First, the pastor said that God loves us. He read from the Injil, "God so loved the world that He gave His only son, so that everyone who believes in Him will not die but will have eternal life." (John 3:16) The pastor said that one of the names for God is "Abba", the Hebrew word that small children use to address their fathers. He said that God loves His children more tenderly than the most attentive father on earth.

He said that God is a good father who wants to give His children a wonderful life. He read from the Injil: "I came that they might have life, and might have it abundantly," (John 10:10). Like a good father, God has a plan for His children. "For I know the plans that I have for you, declares the Lord, plans for good and not for evil, to give you a future and a hope." (Jeremiah 29:11) Furthermore, God loves us so much that He offers us the gift of spending Eternity with Him in Heaven.

All of this seemed too good to be true. God loves me? God has good plans for my life? God wants to give me a future and a hope, and spend Eternity with me? I wanted to know more. If God loved me and had a plan for my life, how could I feel that love and find that purpose? How could I become the child of such a wonderful Father?
Perhaps, I thought, I had never known God's love and plan because I hadn't tried hard enough to please Him. Perhaps I could become His child by working harder or by living a perfect life.

Yes, said the pastor, perfection was necessary. But none of us can be perfect. Even if we follow religious rules, perform good deeds, fast, and go on pilgrimage, we still won't be holy. We are sinners, said the pastor, and our sin separates us from God. The Injil makes this clear: "For all have sinned and come short of the glory of God." (Romans 3:23); "As it is written, 'There is none righteous, not even one." (Romans 3:10); and "All our righteous deeds are like a filthy garment." (Isaiah 64:6).

I had never considered myself a sinner. In fact, I thought I was a good person. But if good deeds couldn't save me and make me right with God, what was the answer?

The answer, said the pastor, is Jesus. Jesus can save us because Jesus is more than a good prophet; Jesus is God's perfect Son. He died on the cross and rose from the dead to pay the debt for our sins. When Jesus was dying on the cross, his final word was "tetelestai", a Greek phrase meaning "the debt has been paid, the work is finished." If a person believes in Jesus, God forgives his sins, adopts him as His child, and promises him Heaven after death (I John 5:11-13).

When the pastor finished speaking, he invited us to pray. I didn't pray. But the next week, I went back to that church. I arrived early and saw several young people kneeling in prayer. Suddenly, my spirit was moved and I burst into tears. I was so embarrassed that I ran into the bathroom to hide.

As I wept, my vision cleared and I felt as though a veil had been lifted from my eyes. I knew then that God loved me, and that I needed Jesus. I knew then that I could spend the rest of my life running from country to country in search of purpose and peace, but that only Jesus could make my dream real. I prayed and told Jesus everything, and then asked Him to be my Lord and my Savior.

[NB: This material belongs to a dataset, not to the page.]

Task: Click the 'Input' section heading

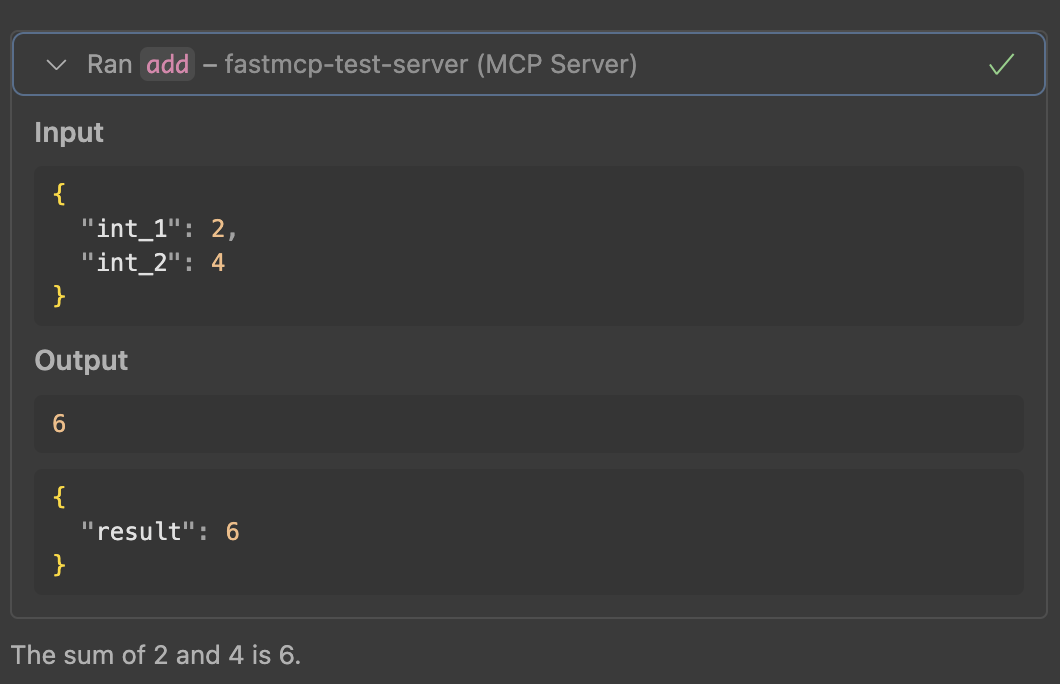Action: pyautogui.click(x=69, y=133)
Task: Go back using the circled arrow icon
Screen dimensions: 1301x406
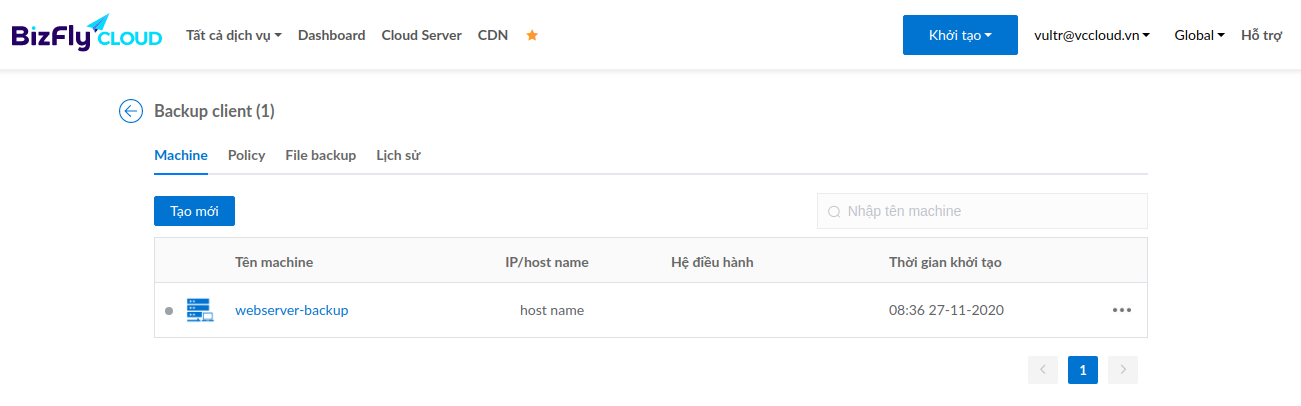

Since then, God has given me my deepest desire: great peace, and a purpose higher than any I could have imagined. I know that because of Jesus, I am God's child and my sins are forgiven. I was restless and afraid for my future, but now I know that God is leading me. I may not get everything I want, but God will give me everything I need. I now have the greatest purpose on earth: the privilege of serving my Savior and God. And when I die, I will see Him face-to-face and spend Eternity with Him. Now that is an adventure.

I traveled the world and finally found my home in Jesus. When I doubted my fate, God had a purpose behind every step of my refugee journey. I believe that God called me to travel west, to come to Athens, to attend the Christian church, to hear about Jesus and to believe in Him.

Before I knew God, He knew me and loved me. Before I heard Him, He was calling me.

I believe that He is calling you, too. Will you answer?